Minimum Investment
$ 150,000
Management Fee 2.00%
Performance Fee 20.00%


We uses the Commodity Arbitrage Plus Program ((CAPP) to manage client accounts presently. The CAPP has two sets of strategies, the Commodity Arbitrage Strategy (CAS) and the Macro Trading Strategy (MTS). The CAS trades commodity calendar spread futures while the MTS trades with the stock index futures.

The Commodity Arbitrage Strategy (CAS) grew out of Dr. Wang’s proprietary trading experience since September 2003. The program uses statistical methods as well as the trader’s experience to identify trading opportunities in commodity calendar spread markets. Calendar spreads are pairs of future contracts of same commodity but with different futures expirations. An example of a calendar spread for WTI crude oil would be long December 2018 WTI crude oil while at the same time short November 2018 WTI crude oil contract. In general we do not trade the directional underlying commodity market unless we have strong signals with conservative risk limits.

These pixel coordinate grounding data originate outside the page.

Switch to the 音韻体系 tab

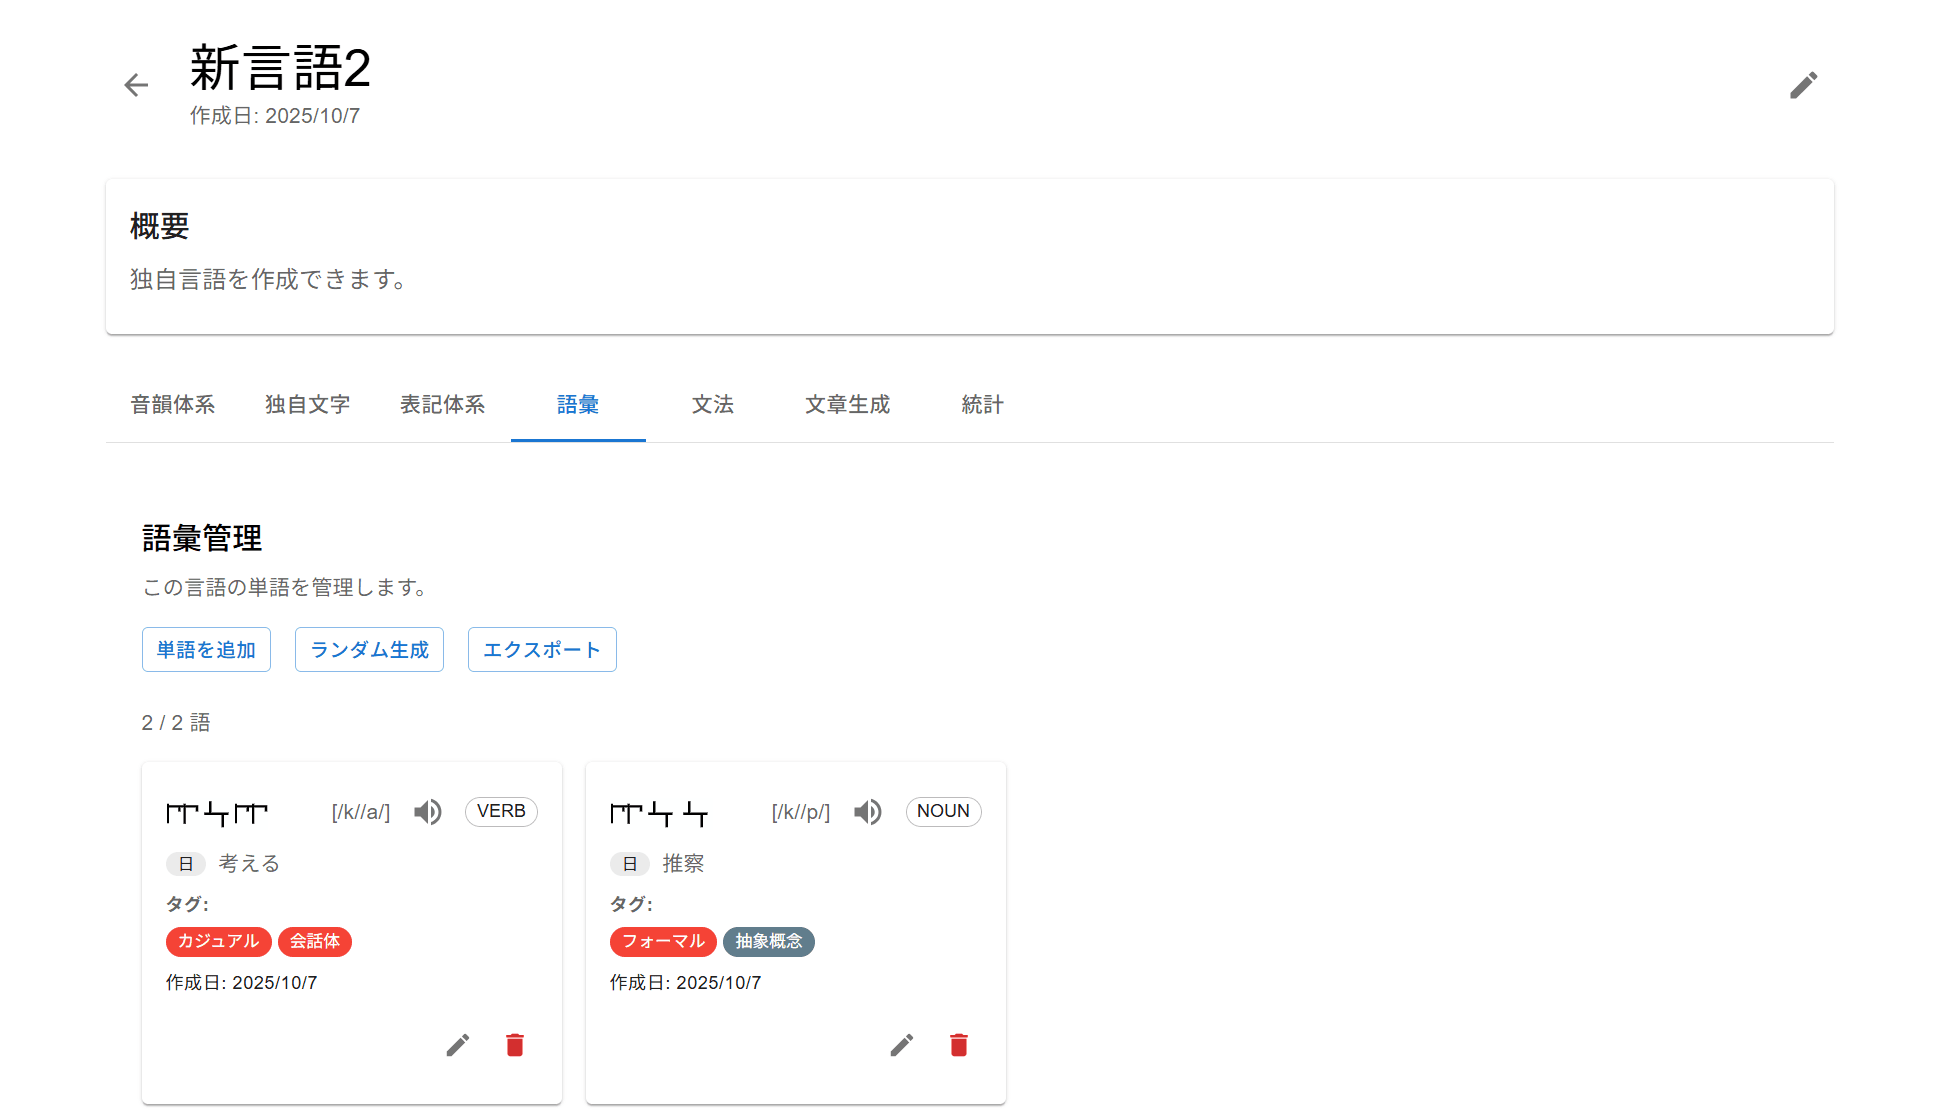(x=173, y=405)
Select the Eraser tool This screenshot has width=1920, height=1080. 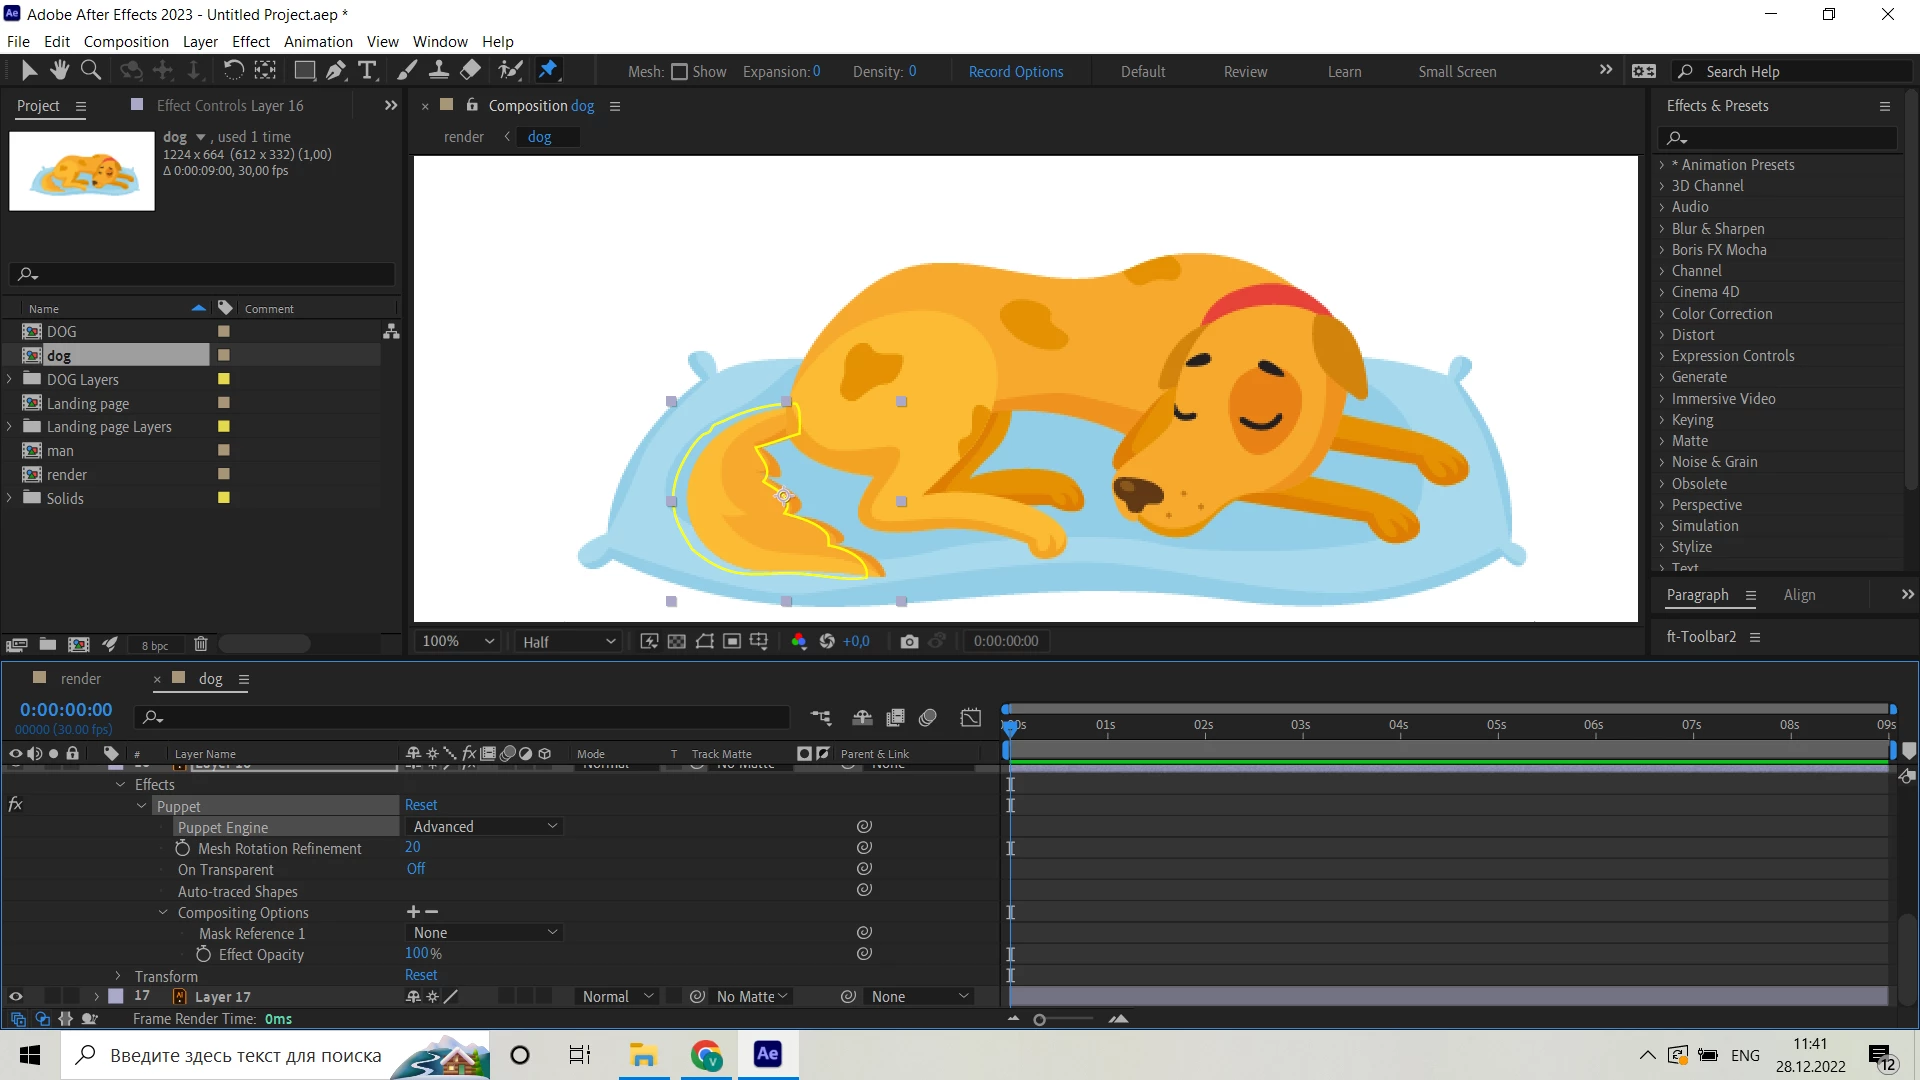[470, 70]
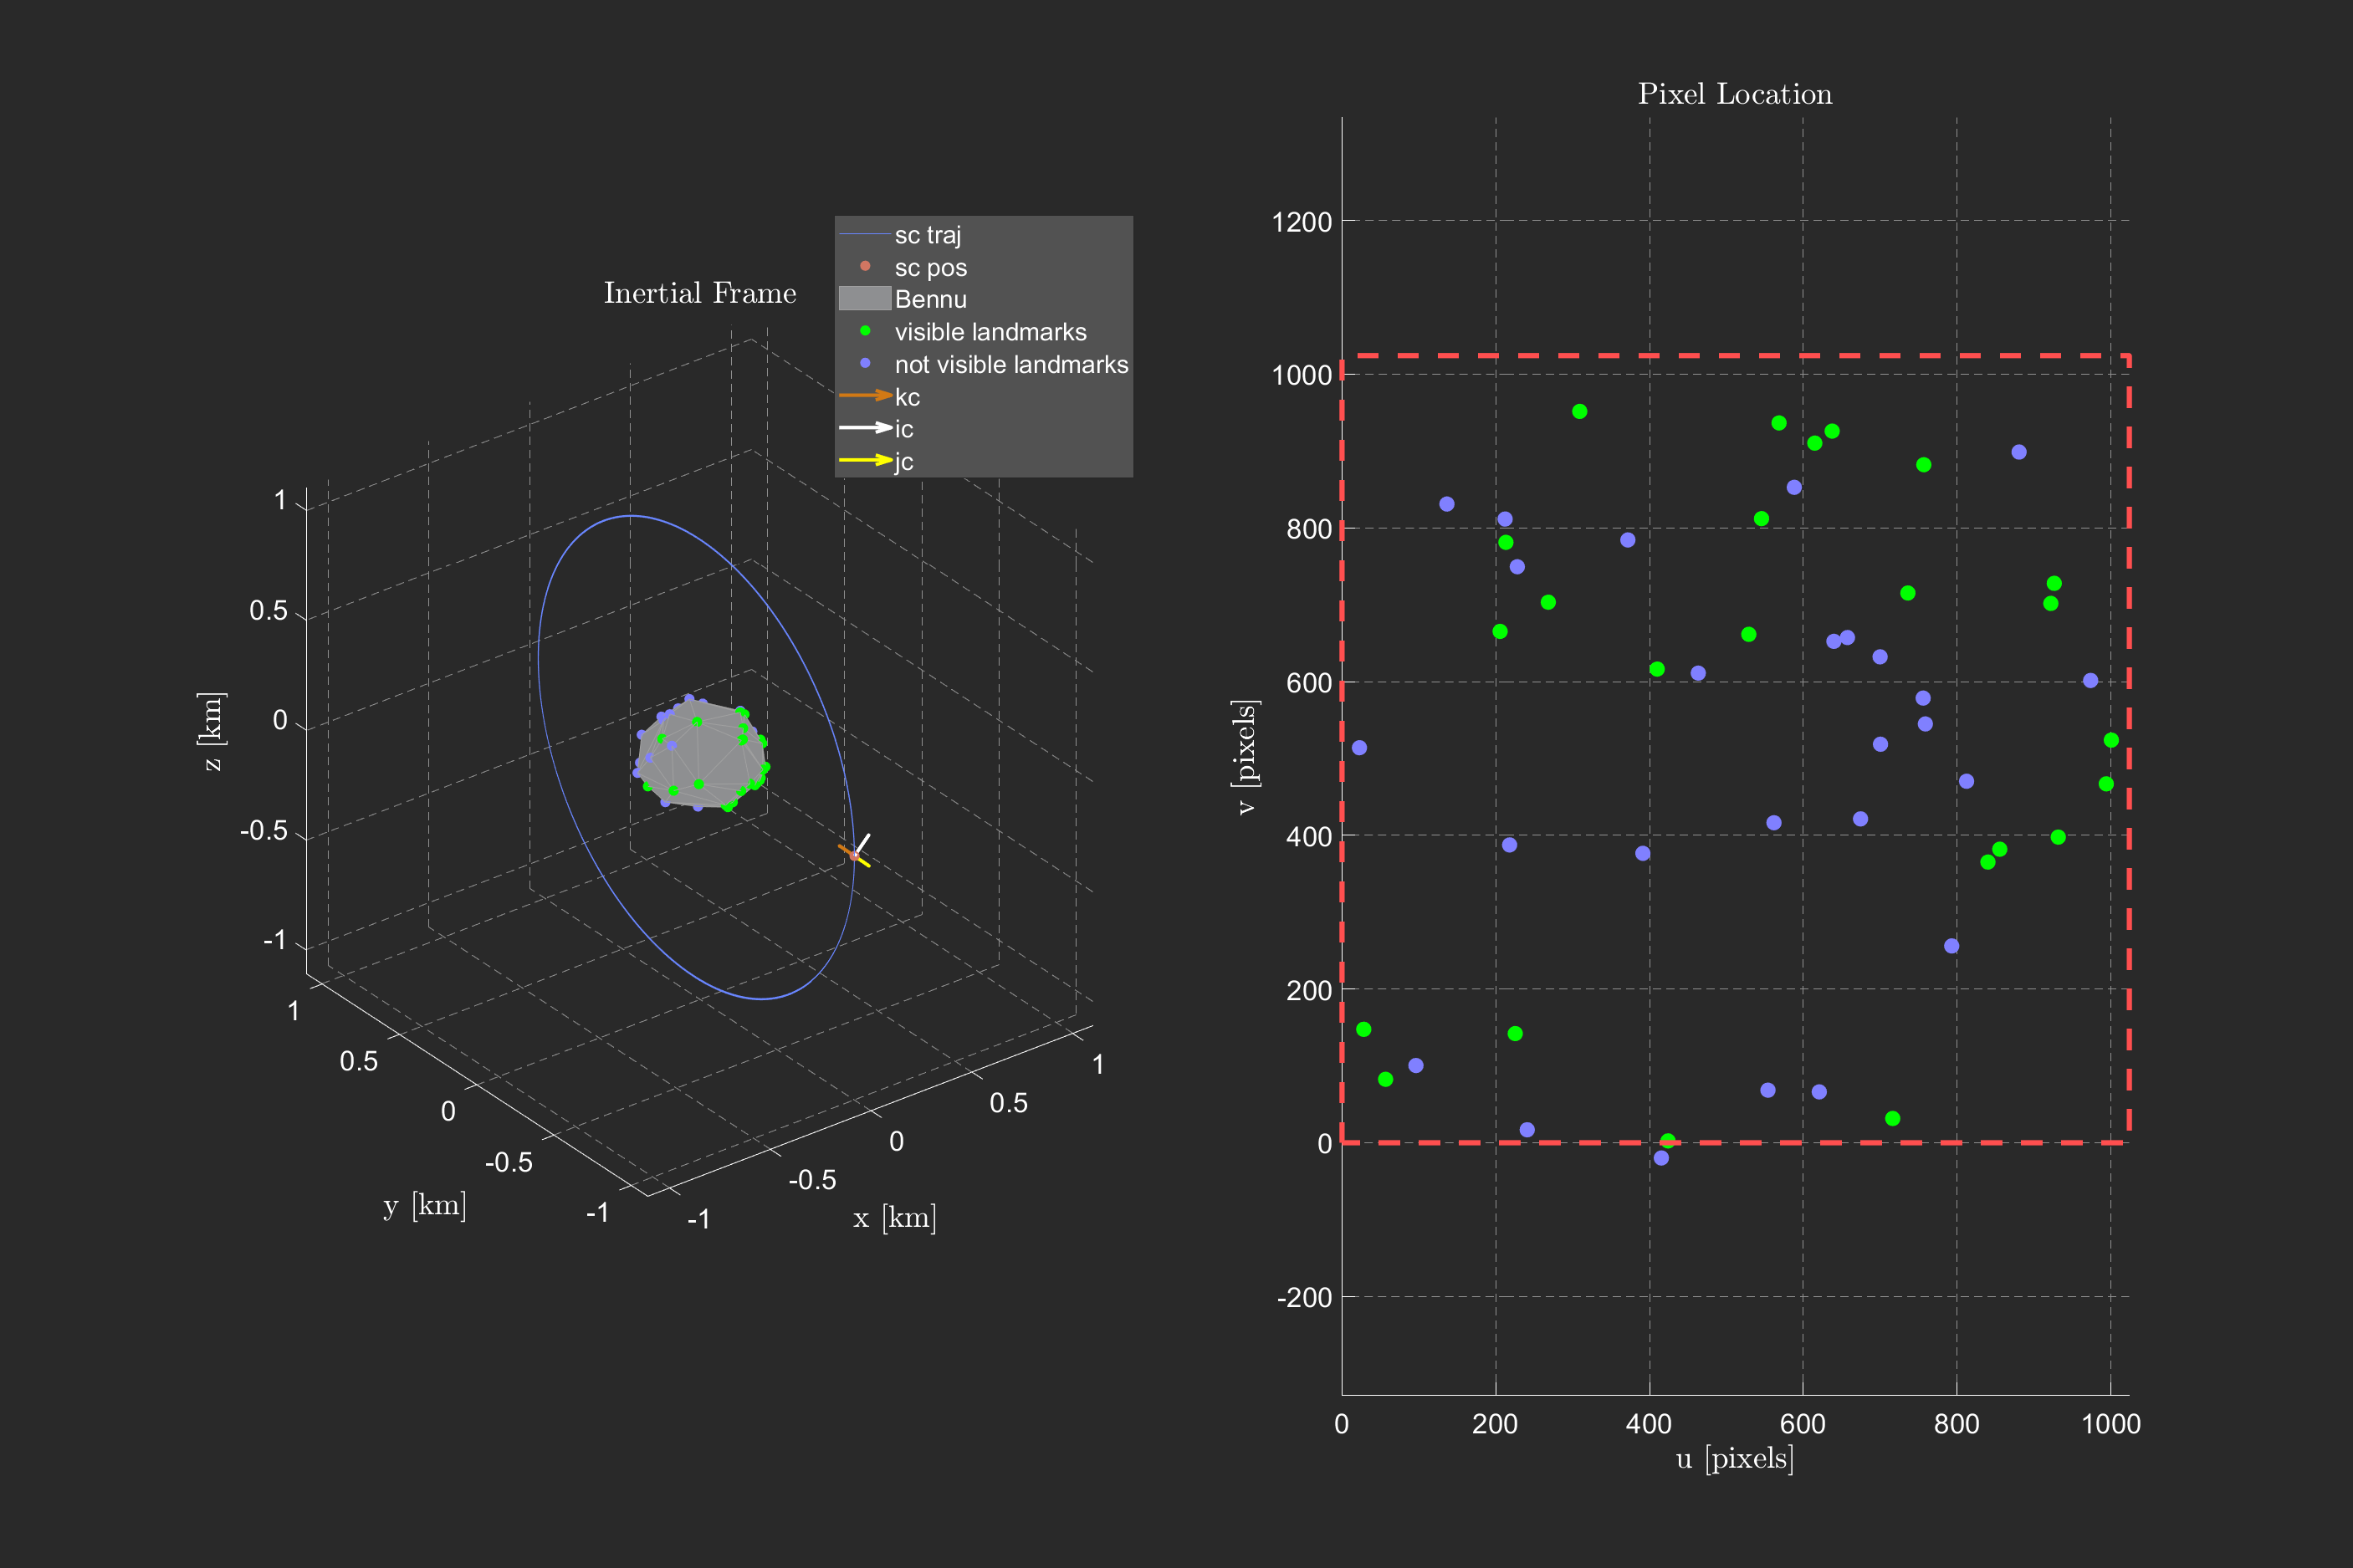Select the 'not visible landmarks' legend label
2353x1568 pixels.
point(1011,365)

Commodities such as crude oil, heating oil, wheat, live cattle, gold and copper, play important roles in economy and in our daily lives. There are many market participants such as commodity producers, hedgers, money managers as well as short term speculators. Market activities are aggregation of different participants with different motivations, risk levels, and trading horizons. Due to the aggregation of the activities, there can be directional bias or mean reversion for some calendar spreads. We use statistical analysis combined with the specific market knowledge discern the type of market conditions and trade accordingly. PINT trades futures contracts in several sectors: the energy sector in Natural Gas, Crude Oil, Gasoline, and Heating Oil; the livestock sector in Live Cattle, Lean Hogs and Feeder Cattle; and the grain sector in Wheat, Soybeans and Corn.

The Macro Trading Strategy (MTS) grew out of Dr. Wang’s investment experiences. So far we long only the stock index futures but try to avoid relatively large stock market dips such as bear markets in which the major stock index S&P 500 declines over 20%. In the future we may enter into either long or short positions depending on prevailing market conditions.